24 Sep 2020
Posted in Business Fundamentals
Europe remained the lowest risk region although risk intensified in Q2 2020, says GlobalData
The overall regional risk score in Europe increased from 32.7 out of 100 in Q4 2019 to 39.1 in Q2 2020, according to GlobalData’s proprietary Global Country Risk Index (GCRI). However, despite this rise, the score is still the lowest among all regions – compared with, for example, the Middle East and Africa (MENA) region, which scored the highest at 55.6. Europe’s risk score is also lower in all parameters when compared with the world average of 47.9 out of 100 in Q2 2020 due to its strong macroeconomic fundamentals and unprecedented levels of fiscal and monetary stimulus undertaken by the government to battle headwinds from the COVID19 outbreak.

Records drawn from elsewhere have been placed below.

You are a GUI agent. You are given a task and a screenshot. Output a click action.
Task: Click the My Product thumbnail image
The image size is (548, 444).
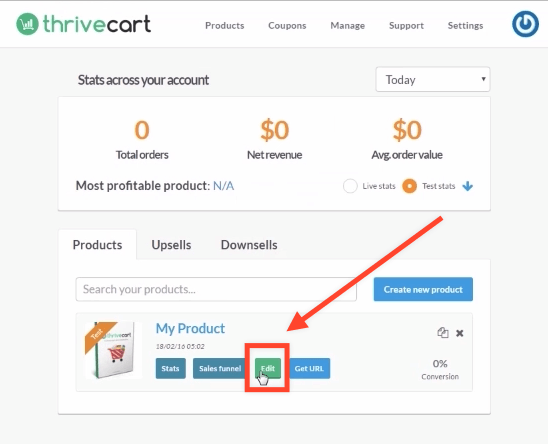click(x=114, y=350)
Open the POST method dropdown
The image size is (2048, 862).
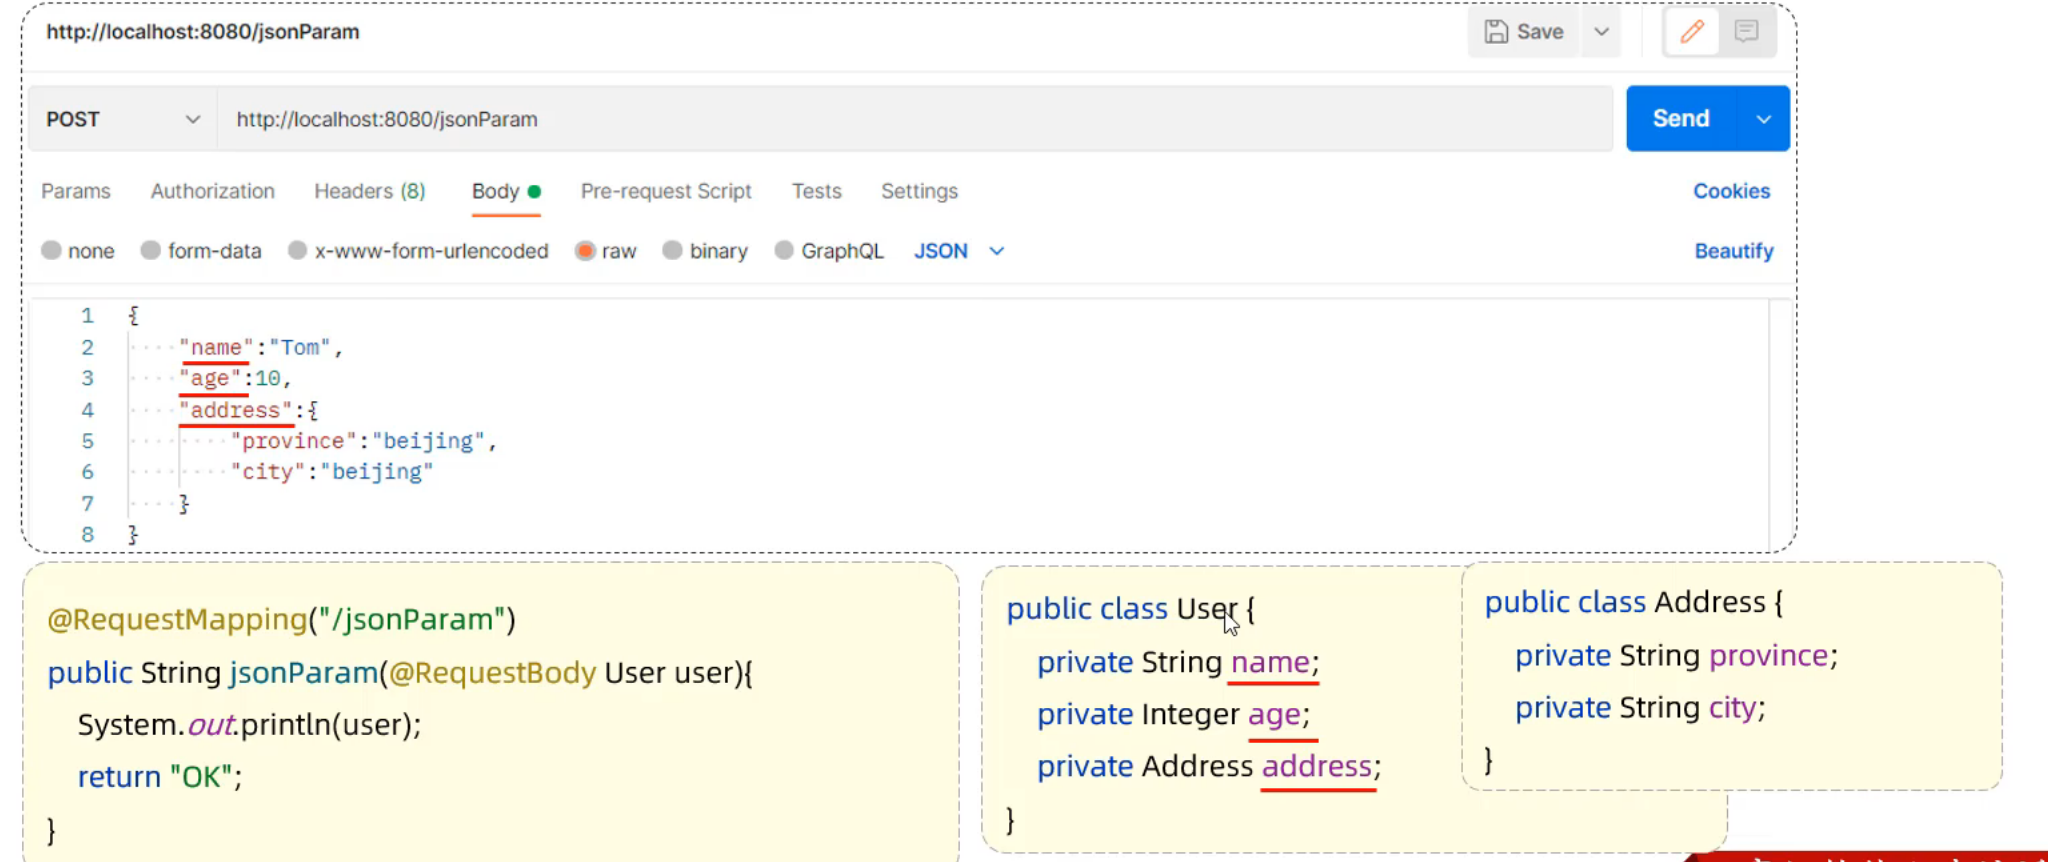click(x=123, y=119)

Shruti Upadhyay, Economic Research Analyst at GlobalData, states: “Major risk factors contributing to Europe’s risk score in Q2 2020 include political polarization, the COVID-19 outbreak fuelling anti-immigration sentiment, and deep economic contraction. The European region has remained the region at lowest risk in the quarter amid rising risk scores worldwide.

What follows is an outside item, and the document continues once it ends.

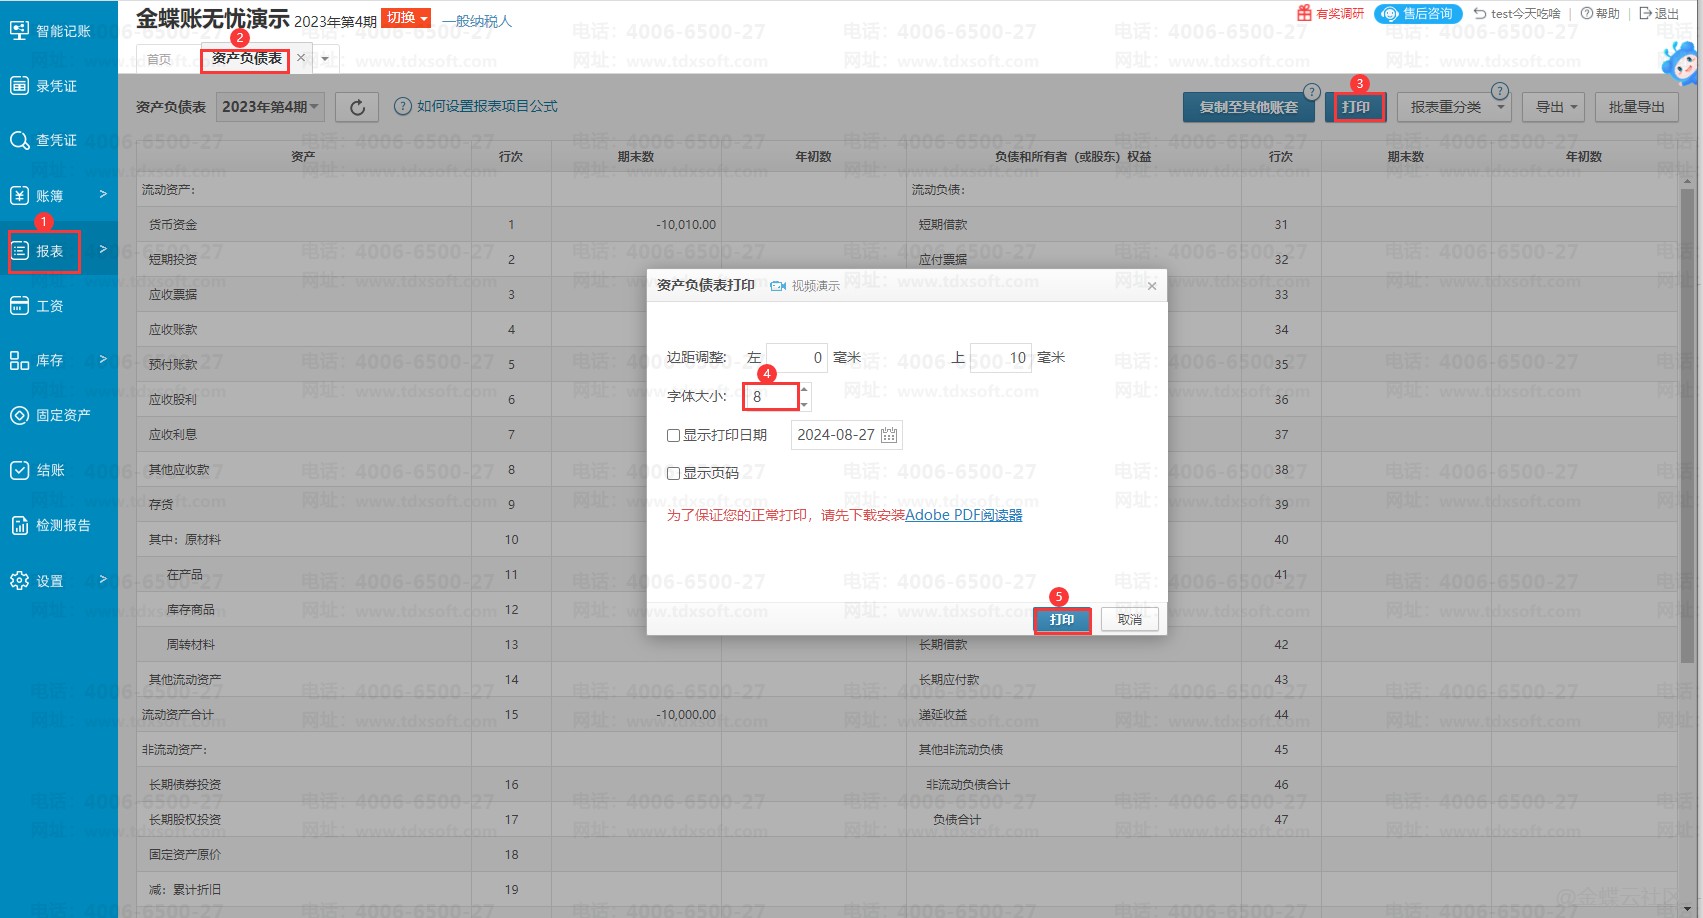
Task: Click the top margin 上 input field
Action: click(x=1000, y=358)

“Due to prolonged lockdown measures that varied country to country, economic output significantly contracted in Q2 2020 – with European countries facing an uneven economic recovery conditioned by different pace of restrictions undertaken. According to GlobalData, the region is expected to contract by 7.5% in 2020, with marked increase in unemployment and a loss of investment due to strained foreign demand as a result of the COVID-19 outbreak.”
According to GlobalData’s GCRI for Q2 2020, countries identified as having the highest risk in Europe are Greece, Bosnia and Herzegovina, and Ukraine, whereas Sweden, Denmark and Switzerland have the lowest risk. Countries with the highest downfall in rank from the previous Q4 2019 update were Russia, Belgium and the UK, whereas countries with improved ranking were Serbia, Portugal and Denmark.
Upadhyay adds: “Europe continues to be plagued by subdued external demand, high public debt and financial sector uncertainty. Furthermore, the region faces major challenges as COVID-19 once again sees precipitous rise in France and Spain. Nevertheless, political polarization in major countries such as Italy, France and Germany has led to popularity of far-right leaders with anti-immigrant voices gaining traction and no sign of imminent EU policy changes to curb anti-immigrant hatred in the region.
“The geopolitical instability in major countries in Europe has demonstrated powerful ‘divisiveness’ between the political parties, which is likely to persist and act as an obstacle to solve key issues of the region in conjunction with economic recession adding to the risks being tackled by the region in Q2 2020.”